Sandboxing Kubernetes workloads with gVisor and Falco
Most of what will be discussed during this post, can be found in more details on gVisor's website, I'll merely be trying to sum some of it up and vulgarize some concepts but I highly recommend you to go read it, it's amazingly made for a documentation.
All of the files used in this post are available on my github.
Why do we need to sandbox containers ?
If you're just starting your journey with containers, or if you've only just heard of them, you might think that containers are akin to virtual machines in that they allow to completely isolate workloads running inside them from the host, and from other containers. Unfortunately, the line is way more blurry than that.
Then what are containers ?
This honestly could be the subject of a whole other post, and might be one day, but we'll keep it simple for today.
A container is, if we reduce it to the minimum, nothing more than a Linux process isolated in some ways using the wonderful namespacing features provided by the Linux kernel (cgroups, net_namespace ...) (we'll skip the overlay-ing parts for today).
While this reduces the crossover surface between multiple workloads, this does not provide complete isolation from the host, and exploits can result in code being run on the host (container breakouts). These exploits are in-part due to the fact that all containers share the same instance of the Linux kernel, which is not the case for virtual machines.
So why do we use them and not run VMs for everything ?
There are plenty of reasons why the industry standard is moving from VMs to containers. Sure, containers on the same host share the same kernel and that can be an issue, but this also means you don't have to run N instances of the same kernel if you're hosting multiple virtual machines. This greatly reduces the resource impact, allowing more processing power to be used for actual workloads.

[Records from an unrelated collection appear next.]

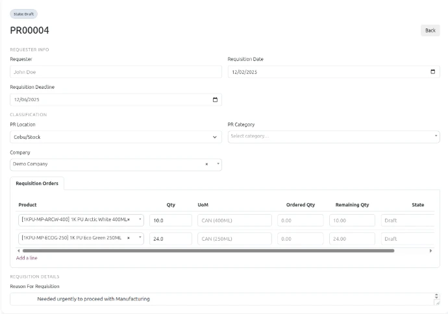Screen dimensions: 448x314
Task: Open the Requisition Deadline calendar picker icon
Action: [216, 100]

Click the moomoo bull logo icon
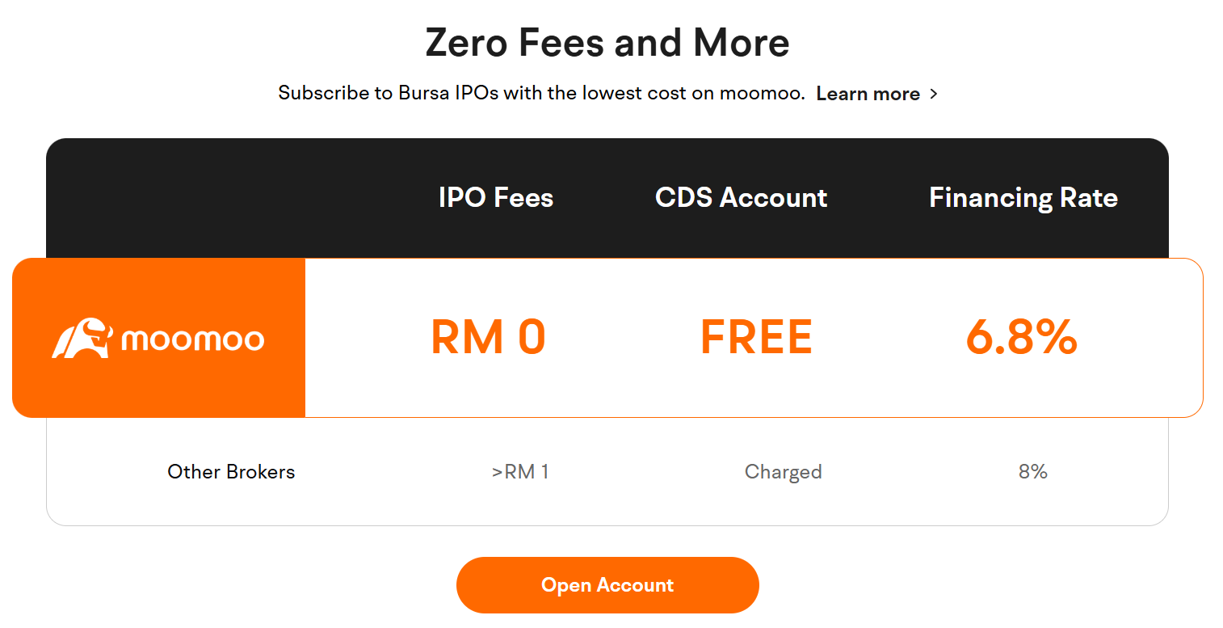click(82, 338)
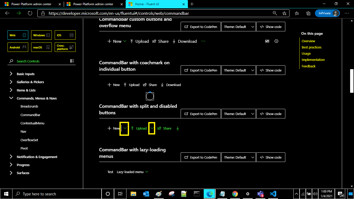Click the Download icon in coachmark example
This screenshot has height=199, width=354.
point(162,85)
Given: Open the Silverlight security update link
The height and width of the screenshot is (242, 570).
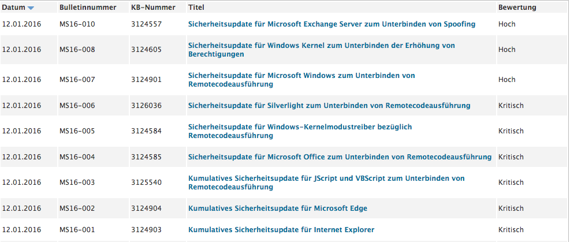Looking at the screenshot, I should [x=329, y=106].
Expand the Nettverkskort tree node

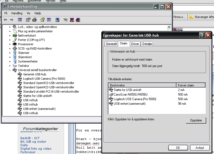10,36
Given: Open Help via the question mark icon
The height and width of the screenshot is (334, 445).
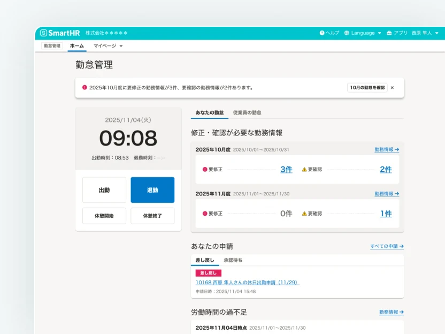Looking at the screenshot, I should tap(322, 33).
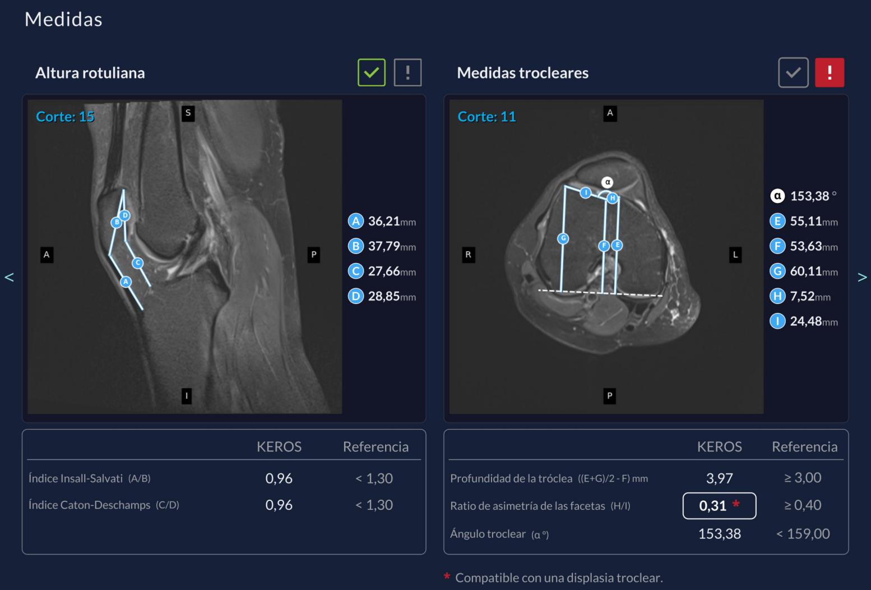Select measurement I legend icon (24,48 mm)
This screenshot has width=871, height=590.
[777, 321]
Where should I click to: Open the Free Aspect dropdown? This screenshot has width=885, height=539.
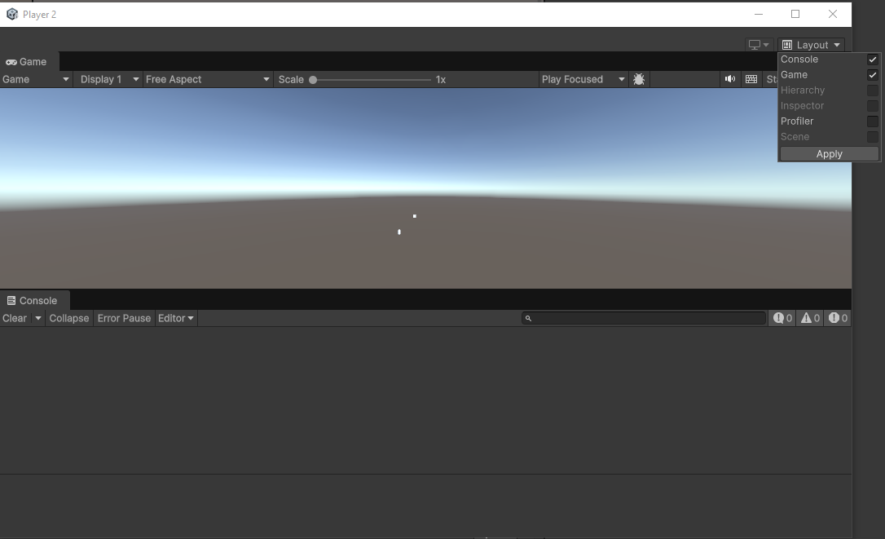pos(205,79)
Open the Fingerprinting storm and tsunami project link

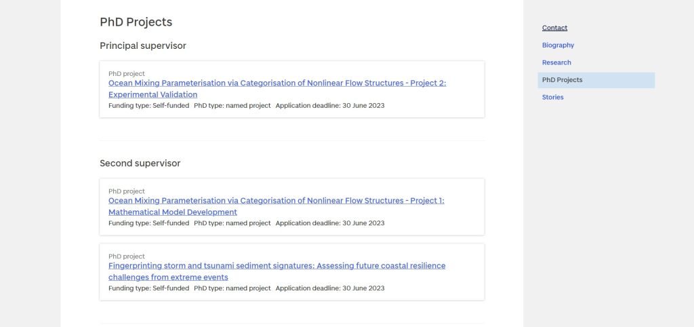point(277,271)
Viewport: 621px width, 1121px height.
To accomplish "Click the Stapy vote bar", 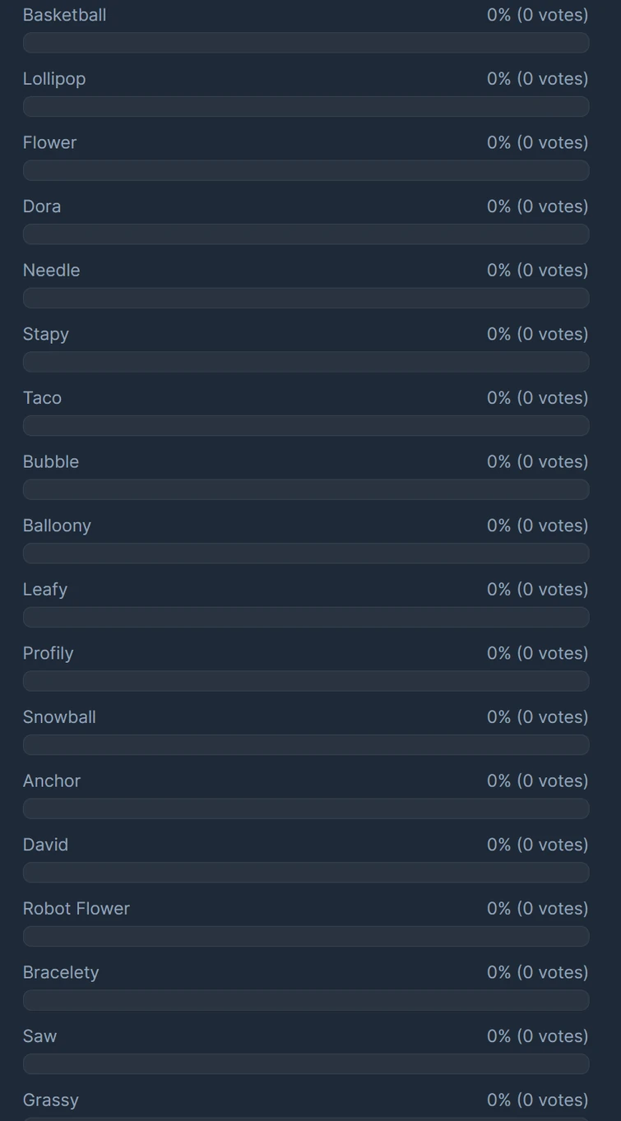I will pos(306,362).
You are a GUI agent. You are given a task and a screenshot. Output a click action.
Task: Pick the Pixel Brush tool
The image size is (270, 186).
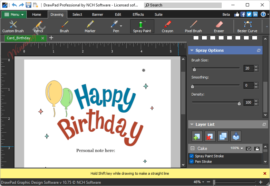pos(193,26)
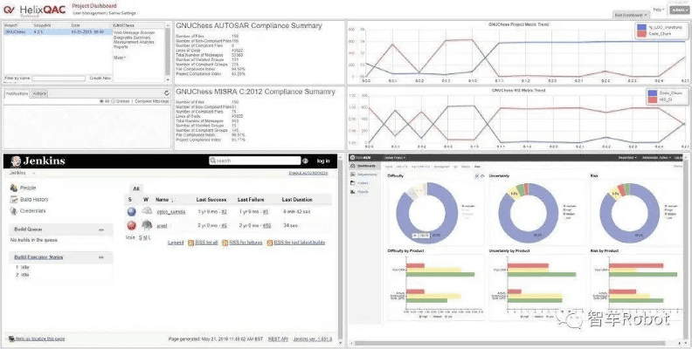Click the Jenkins log in link
This screenshot has width=692, height=349.
[323, 161]

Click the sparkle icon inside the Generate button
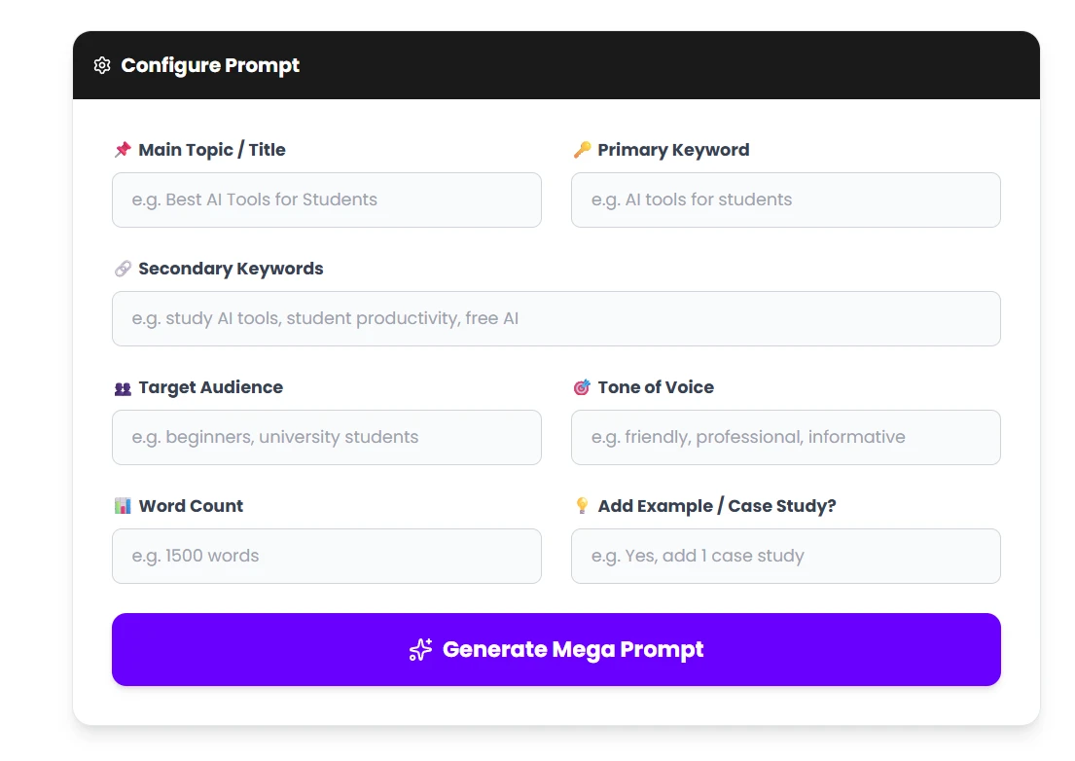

This also means that the startup time of a container is negligible compared to a VM as the latter has to perform BIOS/UEFI initialization, boot load etc.; while the new container can just piggyback on the already running kernel and start directly.
Containers also allow sharing workloads in a self-contained way, combined with the reduced startup time, this allows orchestrators like Kubernetes to run thousands of these at once, all while moving them on different nodes if needed.
I could go on with the advantages of containers over traditional VMs, but it's not the subject of this post...
How can we reduce the security impact containers inherently come with ?
Finally, after all this yapping, we come to the interesting part of the post. What are the ways currently to protect leaks between containers and their host ? There are a few solutions, at runtime level, that come to mind:
- Kernel security modules, such as AppArmor or SELinux : These are kernel modules that filter the capabilities of processes, such as restricting access to certain files, preventing the use of a list of syscalls... They can be (very) roughly compared to firewalls.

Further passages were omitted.